Andy & Evan
- Industry: Retail
- Founded: New York City, United States (2009; 17 years ago)
- Founder: Andy Perl Evan Hakalir
- Headquarters: New York City
- Products: Clothing
- Number of employees: 10
- Website: www.andyandevan.com

= Andy & Evan =

American children's clothing brand

Andy & Evan is an American children's clothing brand founded in 2009 that designs, manufactures, and sells luxury clothing for boys and girls. They are distributed at upper tier Department Stores such as Neiman Marcus, Saks Fifth Avenue, Bloomingdale's, Bergdorf Goodman, Von Maur, Nordstrom, as well as many high end specialty stores around the world.

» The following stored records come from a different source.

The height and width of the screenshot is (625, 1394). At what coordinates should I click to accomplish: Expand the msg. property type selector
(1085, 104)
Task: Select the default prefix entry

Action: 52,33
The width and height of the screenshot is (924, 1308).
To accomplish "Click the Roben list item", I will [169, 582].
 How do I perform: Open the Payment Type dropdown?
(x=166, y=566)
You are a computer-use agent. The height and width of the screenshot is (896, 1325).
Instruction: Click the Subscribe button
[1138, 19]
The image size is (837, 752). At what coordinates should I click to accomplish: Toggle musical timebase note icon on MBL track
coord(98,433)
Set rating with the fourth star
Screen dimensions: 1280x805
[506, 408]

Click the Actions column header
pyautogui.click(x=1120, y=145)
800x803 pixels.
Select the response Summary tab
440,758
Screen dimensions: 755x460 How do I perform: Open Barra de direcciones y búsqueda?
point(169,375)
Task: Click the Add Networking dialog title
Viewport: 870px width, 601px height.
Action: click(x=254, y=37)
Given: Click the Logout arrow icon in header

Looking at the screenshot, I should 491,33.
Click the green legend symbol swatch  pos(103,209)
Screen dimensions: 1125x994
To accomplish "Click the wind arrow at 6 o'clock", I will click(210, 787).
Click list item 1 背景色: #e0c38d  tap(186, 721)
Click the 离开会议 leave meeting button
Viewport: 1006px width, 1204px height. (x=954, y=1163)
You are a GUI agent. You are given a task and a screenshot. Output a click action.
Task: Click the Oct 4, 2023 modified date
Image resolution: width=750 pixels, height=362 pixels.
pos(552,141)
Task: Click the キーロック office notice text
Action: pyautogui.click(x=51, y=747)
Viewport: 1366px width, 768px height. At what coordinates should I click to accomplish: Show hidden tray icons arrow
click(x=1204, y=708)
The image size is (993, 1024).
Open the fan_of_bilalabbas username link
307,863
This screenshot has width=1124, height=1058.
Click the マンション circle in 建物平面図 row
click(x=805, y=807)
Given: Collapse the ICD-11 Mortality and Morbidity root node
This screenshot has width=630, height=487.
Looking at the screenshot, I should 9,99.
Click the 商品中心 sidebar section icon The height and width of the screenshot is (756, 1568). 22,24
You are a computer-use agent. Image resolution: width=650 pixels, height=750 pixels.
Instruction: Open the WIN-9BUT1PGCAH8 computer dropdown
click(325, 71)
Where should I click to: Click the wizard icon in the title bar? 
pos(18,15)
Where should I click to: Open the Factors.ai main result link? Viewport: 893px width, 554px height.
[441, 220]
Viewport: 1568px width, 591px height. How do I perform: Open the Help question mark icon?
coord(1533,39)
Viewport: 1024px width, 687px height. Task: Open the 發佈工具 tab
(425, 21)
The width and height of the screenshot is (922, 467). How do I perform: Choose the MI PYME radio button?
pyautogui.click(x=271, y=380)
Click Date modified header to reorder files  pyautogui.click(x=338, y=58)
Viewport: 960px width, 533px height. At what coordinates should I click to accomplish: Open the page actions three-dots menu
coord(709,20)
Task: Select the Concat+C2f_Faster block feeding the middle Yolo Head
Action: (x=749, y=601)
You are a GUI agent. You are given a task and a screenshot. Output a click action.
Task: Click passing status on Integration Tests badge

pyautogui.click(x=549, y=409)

After switching from men's shirts to boy's fashion early on in the company's history, they introduced a girl's line of clothing in 2015 under the Andy & Evan brand.

==History==
Andy Perl & Evan Hakalir both worked at hedge funds until they lost their jobs in the great recession of 2008. It was then that they decided to start Andy & Evan, for which Perl's toddler son was the company's spokesmodel and inspiration.

Andy & Evan began in the men's custom shirt business, but switched to fashion-forward children's clothing after noticing a void in the market for the right kind of product.

Evan Hakalir was appointed President & CEO as of January, 1st 2018.

==Company outlook==
Andy & Evan looks to promote a dapper look for young boys, with its profile stating they offer their clothing line for "little gentlemen."

==Awards==
Andy & Evan won Earnshaw Magazine's Earnie Award in 2013, 2014, and 2015 for their innovative style.